We had the 10-year health plan, with which came the promise of a workforce plan and a national cancer plan, but across the country the British people are waiting. They watch the Labour Government crafting glossy catalogues of intent but failing to deliver for our NHS. The time for planning and prevarication is over. I look forward to the Minister’s response.
Clive Jones
I thank you, Mrs Hobhouse, and the Minister for leaving me time to sum up the debate. I thank my hon. Friend the Member for North Shropshire (Helen Morgan) for her contribution and her kind remarks, and I thank other Members for their kind remarks as well. I thank all hon. Members who have contributed so much to today’s debate, each having special stories to tell about the areas they represent. All of them are fantastic campaigners for the cancer community.
We can all agree with the hon.
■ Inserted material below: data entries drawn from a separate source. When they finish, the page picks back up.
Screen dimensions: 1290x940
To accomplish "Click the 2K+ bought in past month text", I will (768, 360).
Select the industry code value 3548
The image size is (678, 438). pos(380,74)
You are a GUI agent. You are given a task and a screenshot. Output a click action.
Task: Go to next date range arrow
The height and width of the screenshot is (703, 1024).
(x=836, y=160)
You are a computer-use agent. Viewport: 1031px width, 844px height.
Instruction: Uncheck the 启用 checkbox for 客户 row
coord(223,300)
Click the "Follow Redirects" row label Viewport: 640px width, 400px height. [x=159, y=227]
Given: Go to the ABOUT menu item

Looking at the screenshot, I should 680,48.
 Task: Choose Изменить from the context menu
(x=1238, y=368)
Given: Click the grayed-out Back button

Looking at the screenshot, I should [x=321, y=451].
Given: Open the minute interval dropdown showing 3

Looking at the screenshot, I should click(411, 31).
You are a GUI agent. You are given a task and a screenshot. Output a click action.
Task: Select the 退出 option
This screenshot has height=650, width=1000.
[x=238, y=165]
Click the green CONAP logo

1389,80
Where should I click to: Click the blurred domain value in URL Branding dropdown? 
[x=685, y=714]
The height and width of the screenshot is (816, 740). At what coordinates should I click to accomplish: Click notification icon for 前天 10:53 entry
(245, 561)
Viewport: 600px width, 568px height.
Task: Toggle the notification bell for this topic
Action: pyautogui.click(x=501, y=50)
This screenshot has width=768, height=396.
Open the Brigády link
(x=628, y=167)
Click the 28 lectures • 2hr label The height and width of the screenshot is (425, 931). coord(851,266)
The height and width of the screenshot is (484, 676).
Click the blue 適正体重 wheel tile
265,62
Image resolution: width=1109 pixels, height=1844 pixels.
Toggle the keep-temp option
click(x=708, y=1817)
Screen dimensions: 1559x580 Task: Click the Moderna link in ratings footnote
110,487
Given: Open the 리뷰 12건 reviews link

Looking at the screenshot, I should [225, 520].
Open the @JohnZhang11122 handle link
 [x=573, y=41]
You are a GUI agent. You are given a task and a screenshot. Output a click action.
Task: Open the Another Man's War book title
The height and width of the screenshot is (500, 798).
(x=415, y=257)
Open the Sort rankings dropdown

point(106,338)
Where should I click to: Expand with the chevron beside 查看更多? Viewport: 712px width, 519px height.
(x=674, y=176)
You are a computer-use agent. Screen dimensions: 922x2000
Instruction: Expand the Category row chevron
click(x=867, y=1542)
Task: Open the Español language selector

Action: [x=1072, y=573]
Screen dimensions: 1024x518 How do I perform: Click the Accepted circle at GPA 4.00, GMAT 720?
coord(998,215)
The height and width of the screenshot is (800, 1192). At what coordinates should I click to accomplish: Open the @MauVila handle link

Member for Strangford (Jim Shannon): we all hate cancer. In fact, I am sure everybody in this room today hates cancer.
Clive Jones
I will make some progress.
I must also say a big thank you to all the cancer charities and life sciences companies that have provided valuable insight into the state of the NHS workforce and its effect on cancer patients. The impact of NHS workforce levels on cancer patients is a serious topic that needs to be discussed, and the experience of patients needs to be highlighted. Today has raised key demands for the Government to address.
The Government must increase endoscopy and pathology capacity. They should audit and invest in phlebotomy services, as called for by Leukaemia UK and the Royal College of General Practitioners. They also need to establish a national register of phlebotomy sites. The Government need to provide targeted support for the most deprived areas of the country, which are under immense pressure, and they need to replace doctors who they know are likely to retire in the next few years.
The Government must up their game on cancer. They have been left a very difficult legacy, with no money and no enthusiasm to change the way we deal with cancer, which is a really sad indictment of the previous Conservative Government. Finally, the Government must increase recruitment, training and retention; support primary care referrals; invest in diagnostic infrastructure and education; guarantee access to clinical nurse specialists; and prioritise support for patients with less survivable cancers.
Question put and agreed to.
Resolved,
That this House has considered the impact of NHS workforce levels on cancer patients.